西林锦春摆摆手,仍躺在床榻上道:“你出去大声告诉庚儿,就说我浑身发热,叫他偷偷地出门去寻大夫。然后,你再端盆凉水,拿些冷敷的帕子来,表面上装着替我降温,暗地里悄悄把那水在地上四处洒了……”
话说的急了些,西林锦春不得不喘口气再开口:“你再去弄些叫人动情的药来,混在安神香里焚了,等烧尽后,取个纸包,将那香笼里的香灰包起来倒掉。事儿要做得叫人看着小心翼翼,却又故作镇定,那香灰撒掉的时候也要故意留下痕迹。”

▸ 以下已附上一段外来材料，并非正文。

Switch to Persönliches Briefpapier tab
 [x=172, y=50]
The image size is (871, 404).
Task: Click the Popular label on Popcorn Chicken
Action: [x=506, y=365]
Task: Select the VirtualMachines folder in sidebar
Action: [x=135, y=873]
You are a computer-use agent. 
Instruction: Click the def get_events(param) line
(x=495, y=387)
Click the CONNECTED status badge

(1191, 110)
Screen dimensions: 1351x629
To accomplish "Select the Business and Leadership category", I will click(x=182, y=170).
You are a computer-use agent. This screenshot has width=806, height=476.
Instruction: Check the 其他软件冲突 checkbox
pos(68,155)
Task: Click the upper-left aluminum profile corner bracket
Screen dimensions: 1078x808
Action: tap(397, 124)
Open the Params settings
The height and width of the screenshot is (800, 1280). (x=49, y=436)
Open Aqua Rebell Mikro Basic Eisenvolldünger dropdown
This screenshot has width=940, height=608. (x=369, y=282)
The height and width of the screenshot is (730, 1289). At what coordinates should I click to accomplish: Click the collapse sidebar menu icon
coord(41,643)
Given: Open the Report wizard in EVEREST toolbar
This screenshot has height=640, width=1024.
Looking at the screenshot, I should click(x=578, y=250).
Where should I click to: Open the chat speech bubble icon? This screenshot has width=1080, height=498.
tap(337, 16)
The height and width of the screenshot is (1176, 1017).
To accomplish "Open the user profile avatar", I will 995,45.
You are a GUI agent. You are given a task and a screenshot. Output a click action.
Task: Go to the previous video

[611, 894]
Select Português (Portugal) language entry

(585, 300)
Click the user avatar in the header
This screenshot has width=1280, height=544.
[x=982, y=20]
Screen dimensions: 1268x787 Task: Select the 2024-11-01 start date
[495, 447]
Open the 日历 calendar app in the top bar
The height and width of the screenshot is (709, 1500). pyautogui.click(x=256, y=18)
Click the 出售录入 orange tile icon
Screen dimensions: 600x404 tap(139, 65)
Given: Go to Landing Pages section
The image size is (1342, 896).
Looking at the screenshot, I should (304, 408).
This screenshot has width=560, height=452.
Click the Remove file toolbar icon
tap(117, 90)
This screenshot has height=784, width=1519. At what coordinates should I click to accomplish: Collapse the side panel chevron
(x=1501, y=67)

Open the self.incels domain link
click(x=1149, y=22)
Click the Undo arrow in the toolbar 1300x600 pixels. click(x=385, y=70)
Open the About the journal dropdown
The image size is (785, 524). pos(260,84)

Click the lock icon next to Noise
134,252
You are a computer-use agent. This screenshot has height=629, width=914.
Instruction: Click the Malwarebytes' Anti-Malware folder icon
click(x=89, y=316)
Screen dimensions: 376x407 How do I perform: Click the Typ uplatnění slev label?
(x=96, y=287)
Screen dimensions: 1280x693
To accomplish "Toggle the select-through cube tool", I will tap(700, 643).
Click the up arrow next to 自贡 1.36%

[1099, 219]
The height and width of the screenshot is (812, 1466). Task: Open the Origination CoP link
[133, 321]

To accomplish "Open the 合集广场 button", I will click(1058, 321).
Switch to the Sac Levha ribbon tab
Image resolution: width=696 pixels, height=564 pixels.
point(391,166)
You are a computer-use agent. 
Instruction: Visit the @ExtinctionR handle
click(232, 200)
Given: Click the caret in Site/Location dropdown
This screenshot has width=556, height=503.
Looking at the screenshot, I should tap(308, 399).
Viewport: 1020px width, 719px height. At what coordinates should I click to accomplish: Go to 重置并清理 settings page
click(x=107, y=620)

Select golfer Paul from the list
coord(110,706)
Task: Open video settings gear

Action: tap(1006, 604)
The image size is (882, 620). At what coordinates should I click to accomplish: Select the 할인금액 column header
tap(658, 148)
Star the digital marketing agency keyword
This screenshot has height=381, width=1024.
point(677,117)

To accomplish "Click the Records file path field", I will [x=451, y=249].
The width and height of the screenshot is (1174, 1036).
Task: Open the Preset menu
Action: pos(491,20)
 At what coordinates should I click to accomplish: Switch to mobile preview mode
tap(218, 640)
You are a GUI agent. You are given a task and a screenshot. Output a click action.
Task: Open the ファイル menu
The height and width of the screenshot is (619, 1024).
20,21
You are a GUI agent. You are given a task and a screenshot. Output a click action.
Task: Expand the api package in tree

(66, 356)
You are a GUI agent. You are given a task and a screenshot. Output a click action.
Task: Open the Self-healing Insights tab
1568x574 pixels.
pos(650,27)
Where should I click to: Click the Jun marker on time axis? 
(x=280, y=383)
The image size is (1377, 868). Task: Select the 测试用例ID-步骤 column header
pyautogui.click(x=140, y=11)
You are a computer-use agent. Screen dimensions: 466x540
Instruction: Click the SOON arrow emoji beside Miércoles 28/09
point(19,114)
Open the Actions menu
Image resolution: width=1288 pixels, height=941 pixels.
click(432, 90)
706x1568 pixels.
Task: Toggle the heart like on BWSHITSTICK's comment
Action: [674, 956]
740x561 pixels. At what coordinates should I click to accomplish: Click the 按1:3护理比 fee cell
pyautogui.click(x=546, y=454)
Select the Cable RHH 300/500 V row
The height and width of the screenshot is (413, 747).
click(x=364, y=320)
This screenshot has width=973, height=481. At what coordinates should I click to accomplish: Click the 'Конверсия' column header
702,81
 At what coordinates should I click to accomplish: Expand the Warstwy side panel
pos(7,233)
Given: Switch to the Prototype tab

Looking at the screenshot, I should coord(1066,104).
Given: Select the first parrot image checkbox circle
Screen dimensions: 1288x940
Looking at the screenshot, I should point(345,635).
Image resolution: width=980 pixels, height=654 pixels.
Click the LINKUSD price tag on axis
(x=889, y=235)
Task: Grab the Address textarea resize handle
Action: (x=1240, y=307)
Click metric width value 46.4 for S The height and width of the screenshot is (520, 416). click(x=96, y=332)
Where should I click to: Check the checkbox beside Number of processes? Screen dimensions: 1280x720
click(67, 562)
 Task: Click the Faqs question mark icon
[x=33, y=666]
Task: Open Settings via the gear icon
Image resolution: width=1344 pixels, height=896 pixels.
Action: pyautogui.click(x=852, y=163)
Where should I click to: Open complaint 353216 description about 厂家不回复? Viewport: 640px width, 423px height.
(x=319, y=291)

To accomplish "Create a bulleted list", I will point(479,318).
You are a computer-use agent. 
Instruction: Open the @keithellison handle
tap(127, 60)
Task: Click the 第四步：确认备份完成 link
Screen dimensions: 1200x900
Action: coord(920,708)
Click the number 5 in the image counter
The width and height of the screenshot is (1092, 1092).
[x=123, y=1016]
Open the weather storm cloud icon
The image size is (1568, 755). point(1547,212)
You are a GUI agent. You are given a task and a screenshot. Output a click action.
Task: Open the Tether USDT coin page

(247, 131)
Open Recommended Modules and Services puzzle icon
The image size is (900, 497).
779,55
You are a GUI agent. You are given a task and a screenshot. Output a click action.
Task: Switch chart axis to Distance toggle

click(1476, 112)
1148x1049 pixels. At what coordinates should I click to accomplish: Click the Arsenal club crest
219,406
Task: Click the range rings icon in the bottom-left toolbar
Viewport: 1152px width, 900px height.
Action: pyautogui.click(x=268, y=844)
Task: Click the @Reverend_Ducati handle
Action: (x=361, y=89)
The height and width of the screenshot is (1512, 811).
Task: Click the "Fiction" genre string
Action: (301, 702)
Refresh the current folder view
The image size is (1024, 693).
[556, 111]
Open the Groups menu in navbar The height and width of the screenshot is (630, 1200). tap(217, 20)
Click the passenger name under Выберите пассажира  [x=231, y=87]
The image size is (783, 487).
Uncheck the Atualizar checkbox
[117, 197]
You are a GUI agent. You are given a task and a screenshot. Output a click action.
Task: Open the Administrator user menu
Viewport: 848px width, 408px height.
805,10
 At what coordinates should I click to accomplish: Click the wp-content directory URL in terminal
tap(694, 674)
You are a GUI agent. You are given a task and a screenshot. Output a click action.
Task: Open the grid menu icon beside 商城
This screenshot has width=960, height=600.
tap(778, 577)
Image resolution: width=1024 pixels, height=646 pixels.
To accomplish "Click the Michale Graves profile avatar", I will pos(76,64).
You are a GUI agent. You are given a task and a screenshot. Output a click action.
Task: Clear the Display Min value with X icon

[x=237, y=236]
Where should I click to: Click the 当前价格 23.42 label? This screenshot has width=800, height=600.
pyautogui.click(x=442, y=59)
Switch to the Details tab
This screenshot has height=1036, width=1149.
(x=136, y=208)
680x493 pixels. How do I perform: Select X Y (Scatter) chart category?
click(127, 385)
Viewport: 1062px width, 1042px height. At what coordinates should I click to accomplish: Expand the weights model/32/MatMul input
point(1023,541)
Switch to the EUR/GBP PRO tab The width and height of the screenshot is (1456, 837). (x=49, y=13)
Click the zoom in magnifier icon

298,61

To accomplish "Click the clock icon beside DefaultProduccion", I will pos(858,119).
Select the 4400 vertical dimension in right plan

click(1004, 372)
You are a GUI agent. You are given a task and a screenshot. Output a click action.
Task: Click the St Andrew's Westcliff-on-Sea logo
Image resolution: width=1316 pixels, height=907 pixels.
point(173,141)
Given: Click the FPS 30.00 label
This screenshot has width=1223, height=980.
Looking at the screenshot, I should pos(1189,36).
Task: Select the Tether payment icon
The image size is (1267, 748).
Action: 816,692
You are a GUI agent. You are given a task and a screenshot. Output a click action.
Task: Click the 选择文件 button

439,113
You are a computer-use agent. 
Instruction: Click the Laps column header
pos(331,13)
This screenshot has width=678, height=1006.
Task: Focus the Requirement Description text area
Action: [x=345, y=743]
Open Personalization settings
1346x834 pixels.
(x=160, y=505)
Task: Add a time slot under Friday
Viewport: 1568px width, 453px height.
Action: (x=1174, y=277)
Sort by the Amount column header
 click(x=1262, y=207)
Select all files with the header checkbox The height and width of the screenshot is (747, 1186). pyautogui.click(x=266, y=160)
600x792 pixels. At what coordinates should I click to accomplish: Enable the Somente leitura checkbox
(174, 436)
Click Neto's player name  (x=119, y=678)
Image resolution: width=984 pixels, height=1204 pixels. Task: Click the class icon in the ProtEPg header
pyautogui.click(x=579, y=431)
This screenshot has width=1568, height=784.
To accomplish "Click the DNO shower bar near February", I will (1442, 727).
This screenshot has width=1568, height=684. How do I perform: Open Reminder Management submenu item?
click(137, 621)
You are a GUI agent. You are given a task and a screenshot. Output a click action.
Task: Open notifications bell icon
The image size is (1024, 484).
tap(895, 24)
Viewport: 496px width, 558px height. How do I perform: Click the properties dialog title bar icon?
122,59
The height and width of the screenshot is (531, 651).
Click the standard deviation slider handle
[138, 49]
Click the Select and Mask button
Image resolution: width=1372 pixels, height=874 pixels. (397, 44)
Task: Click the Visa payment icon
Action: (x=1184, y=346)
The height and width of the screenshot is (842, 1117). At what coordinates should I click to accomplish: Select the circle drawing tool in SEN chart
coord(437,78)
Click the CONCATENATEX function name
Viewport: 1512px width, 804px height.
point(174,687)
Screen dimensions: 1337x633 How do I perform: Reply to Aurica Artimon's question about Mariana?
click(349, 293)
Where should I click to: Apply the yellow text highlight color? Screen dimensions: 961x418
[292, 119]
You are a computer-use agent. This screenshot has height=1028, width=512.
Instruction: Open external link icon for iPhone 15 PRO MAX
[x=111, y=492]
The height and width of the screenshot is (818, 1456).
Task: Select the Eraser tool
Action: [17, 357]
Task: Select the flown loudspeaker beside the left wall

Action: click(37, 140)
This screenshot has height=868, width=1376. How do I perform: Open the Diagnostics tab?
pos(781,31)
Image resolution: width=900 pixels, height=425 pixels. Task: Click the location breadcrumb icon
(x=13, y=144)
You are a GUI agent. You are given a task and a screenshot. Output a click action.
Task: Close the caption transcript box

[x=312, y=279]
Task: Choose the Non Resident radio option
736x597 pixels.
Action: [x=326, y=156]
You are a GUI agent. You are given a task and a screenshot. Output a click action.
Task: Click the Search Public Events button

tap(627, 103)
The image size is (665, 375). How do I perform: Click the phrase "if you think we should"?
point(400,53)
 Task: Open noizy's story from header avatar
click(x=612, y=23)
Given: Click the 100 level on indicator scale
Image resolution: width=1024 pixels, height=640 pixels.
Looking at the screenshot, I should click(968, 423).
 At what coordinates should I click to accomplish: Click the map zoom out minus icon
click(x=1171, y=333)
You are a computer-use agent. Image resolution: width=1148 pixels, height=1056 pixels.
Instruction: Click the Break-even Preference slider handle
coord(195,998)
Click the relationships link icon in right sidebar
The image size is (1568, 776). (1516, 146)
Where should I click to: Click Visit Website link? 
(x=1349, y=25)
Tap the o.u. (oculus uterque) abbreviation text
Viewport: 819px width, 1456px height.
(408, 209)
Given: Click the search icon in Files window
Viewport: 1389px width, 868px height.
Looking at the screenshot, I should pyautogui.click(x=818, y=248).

九儿原是聪慧的,听西林锦春这么一说,心里已经明白了大半:如今院子里有人盯着,他们一举一动都是逃不过的,这般作为不过是将疑点放在她自己身上,叫西林锦春恼了她,好使得那人放松警惕,自己浮到水面上来。
这么想着,九儿便点点头,依着西林锦春说的去做了。不出半刻钟,西林锦春身子不好的消息已经传了出去,远远地某个房檐高处,眼睁睁地看着庚儿、九儿俱离了院子,那人唇角浮起一抹美艳的微笑,倏地一下,弹开老远,隐在了夕阳暮色之中。